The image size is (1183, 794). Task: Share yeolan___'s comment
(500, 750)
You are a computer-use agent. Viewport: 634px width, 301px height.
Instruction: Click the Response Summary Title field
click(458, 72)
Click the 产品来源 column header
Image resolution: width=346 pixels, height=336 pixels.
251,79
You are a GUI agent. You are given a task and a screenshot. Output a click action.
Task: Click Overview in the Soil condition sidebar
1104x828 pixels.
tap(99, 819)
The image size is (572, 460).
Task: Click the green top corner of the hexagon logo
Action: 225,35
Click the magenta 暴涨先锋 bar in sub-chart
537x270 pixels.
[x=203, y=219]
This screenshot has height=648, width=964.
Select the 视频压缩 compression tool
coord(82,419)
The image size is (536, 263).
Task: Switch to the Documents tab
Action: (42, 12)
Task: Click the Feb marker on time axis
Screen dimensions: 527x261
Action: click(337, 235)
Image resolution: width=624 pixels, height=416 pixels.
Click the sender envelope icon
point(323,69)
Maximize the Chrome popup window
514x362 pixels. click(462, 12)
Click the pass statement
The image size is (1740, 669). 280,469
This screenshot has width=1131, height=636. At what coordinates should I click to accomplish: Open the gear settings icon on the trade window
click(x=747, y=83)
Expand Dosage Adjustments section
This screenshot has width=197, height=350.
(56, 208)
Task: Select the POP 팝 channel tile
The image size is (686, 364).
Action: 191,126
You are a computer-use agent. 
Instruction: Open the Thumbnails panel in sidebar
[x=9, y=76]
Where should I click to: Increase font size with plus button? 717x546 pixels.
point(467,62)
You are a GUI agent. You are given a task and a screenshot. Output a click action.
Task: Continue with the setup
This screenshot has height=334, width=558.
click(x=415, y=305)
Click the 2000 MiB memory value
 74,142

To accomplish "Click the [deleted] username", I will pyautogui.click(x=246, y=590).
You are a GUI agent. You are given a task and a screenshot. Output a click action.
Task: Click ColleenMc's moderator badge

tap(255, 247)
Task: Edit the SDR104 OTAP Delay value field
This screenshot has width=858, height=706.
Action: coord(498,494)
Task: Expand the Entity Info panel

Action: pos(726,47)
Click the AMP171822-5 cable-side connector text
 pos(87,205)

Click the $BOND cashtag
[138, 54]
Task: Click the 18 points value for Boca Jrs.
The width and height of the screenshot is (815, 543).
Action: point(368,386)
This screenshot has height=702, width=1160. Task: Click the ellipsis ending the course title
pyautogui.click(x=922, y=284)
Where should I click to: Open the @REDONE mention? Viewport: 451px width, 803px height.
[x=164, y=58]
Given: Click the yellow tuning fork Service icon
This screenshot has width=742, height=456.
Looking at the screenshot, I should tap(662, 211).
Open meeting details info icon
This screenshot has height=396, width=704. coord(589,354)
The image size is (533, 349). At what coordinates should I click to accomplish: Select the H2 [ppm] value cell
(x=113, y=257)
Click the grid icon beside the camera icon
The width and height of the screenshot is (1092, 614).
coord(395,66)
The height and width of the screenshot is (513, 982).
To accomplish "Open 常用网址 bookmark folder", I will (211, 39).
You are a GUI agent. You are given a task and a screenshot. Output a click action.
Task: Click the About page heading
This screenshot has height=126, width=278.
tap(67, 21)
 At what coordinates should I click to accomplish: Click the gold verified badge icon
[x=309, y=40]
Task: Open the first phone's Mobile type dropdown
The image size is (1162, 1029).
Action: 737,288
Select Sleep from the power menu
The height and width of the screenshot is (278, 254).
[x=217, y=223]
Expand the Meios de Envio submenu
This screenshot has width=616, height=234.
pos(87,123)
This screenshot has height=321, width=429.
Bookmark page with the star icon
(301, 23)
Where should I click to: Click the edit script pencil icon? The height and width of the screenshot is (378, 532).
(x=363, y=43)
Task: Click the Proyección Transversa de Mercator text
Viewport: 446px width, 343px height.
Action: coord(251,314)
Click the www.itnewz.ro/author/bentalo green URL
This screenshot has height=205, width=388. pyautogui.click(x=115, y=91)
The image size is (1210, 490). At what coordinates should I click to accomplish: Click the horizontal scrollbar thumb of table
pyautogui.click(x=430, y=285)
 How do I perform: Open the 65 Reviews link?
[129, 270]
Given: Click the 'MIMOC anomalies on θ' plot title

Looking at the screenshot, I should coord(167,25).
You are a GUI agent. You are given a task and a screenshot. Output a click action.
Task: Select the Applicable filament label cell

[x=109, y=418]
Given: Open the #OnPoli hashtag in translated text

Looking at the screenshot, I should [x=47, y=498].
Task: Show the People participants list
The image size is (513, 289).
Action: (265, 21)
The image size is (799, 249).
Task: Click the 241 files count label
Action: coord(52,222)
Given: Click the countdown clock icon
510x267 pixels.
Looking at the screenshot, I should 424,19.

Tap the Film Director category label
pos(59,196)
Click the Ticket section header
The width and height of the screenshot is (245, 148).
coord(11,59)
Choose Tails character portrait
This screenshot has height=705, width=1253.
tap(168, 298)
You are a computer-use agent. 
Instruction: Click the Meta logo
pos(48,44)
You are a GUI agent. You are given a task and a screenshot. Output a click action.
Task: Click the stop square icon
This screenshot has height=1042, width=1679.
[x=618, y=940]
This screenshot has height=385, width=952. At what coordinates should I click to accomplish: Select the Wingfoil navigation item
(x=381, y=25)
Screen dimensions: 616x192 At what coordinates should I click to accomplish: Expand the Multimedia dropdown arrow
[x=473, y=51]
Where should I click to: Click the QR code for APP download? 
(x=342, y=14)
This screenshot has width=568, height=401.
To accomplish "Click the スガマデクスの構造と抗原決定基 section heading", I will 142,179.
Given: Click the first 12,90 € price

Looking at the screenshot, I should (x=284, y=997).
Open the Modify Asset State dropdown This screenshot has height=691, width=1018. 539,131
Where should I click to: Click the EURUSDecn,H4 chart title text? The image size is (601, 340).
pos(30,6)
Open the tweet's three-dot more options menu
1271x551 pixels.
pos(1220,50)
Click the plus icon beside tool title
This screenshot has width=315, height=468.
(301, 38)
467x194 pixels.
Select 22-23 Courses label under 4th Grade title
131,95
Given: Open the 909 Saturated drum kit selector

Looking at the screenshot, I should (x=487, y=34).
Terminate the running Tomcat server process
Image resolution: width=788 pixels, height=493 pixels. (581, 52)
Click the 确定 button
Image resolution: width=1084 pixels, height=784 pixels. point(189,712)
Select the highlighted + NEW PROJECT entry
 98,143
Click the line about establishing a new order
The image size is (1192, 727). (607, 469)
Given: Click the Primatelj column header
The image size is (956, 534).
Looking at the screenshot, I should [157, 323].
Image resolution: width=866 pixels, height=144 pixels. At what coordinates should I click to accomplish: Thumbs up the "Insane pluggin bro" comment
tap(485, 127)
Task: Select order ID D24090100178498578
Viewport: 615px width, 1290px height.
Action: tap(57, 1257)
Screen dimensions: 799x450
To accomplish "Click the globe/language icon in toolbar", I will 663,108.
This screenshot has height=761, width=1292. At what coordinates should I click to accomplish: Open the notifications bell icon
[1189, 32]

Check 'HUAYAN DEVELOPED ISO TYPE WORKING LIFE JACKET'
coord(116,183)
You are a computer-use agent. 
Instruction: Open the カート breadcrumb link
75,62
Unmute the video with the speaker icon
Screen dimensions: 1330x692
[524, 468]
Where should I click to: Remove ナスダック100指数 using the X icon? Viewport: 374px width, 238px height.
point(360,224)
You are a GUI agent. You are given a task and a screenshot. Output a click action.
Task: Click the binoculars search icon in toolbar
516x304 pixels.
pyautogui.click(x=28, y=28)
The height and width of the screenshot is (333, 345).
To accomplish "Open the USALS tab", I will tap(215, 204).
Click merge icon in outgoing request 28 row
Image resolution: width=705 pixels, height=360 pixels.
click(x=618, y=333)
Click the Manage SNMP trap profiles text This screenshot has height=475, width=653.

====

Print every line from the one that contains "Terminate the running Tomcat server process" to the end of the records, exactly as written, and nothing more.

▸ Reply to the exercise
Terminate the running Tomcat server process
Image resolution: width=788 pixels, height=493 pixels. (581, 52)
Click the 确定 button
Image resolution: width=1084 pixels, height=784 pixels. point(189,712)
Select the highlighted + NEW PROJECT entry
 98,143
Click the line about establishing a new order
The image size is (1192, 727). (607, 469)
Given: Click the Primatelj column header
The image size is (956, 534).
Looking at the screenshot, I should [157, 323].
Image resolution: width=866 pixels, height=144 pixels. At what coordinates should I click to accomplish: Thumbs up the "Insane pluggin bro" comment
tap(485, 127)
Task: Select order ID D24090100178498578
Viewport: 615px width, 1290px height.
Action: tap(57, 1257)
Screen dimensions: 799x450
To accomplish "Click the globe/language icon in toolbar", I will 663,108.
This screenshot has height=761, width=1292. At what coordinates should I click to accomplish: Open the notifications bell icon
[1189, 32]

Check 'HUAYAN DEVELOPED ISO TYPE WORKING LIFE JACKET'
coord(116,183)
You are a computer-use agent. 
Instruction: Open the カート breadcrumb link
75,62
Unmute the video with the speaker icon
Screen dimensions: 1330x692
[524, 468]
Where should I click to: Remove ナスダック100指数 using the X icon? Viewport: 374px width, 238px height.
point(360,224)
You are a GUI agent. You are given a task and a screenshot. Output a click action.
Task: Click the binoculars search icon in toolbar
516x304 pixels.
pyautogui.click(x=28, y=28)
The height and width of the screenshot is (333, 345).
To accomplish "Open the USALS tab", I will tap(215, 204).
Click merge icon in outgoing request 28 row
Image resolution: width=705 pixels, height=360 pixels.
click(x=618, y=333)
Click the Manage SNMP trap profiles text This screenshot has height=475, width=653.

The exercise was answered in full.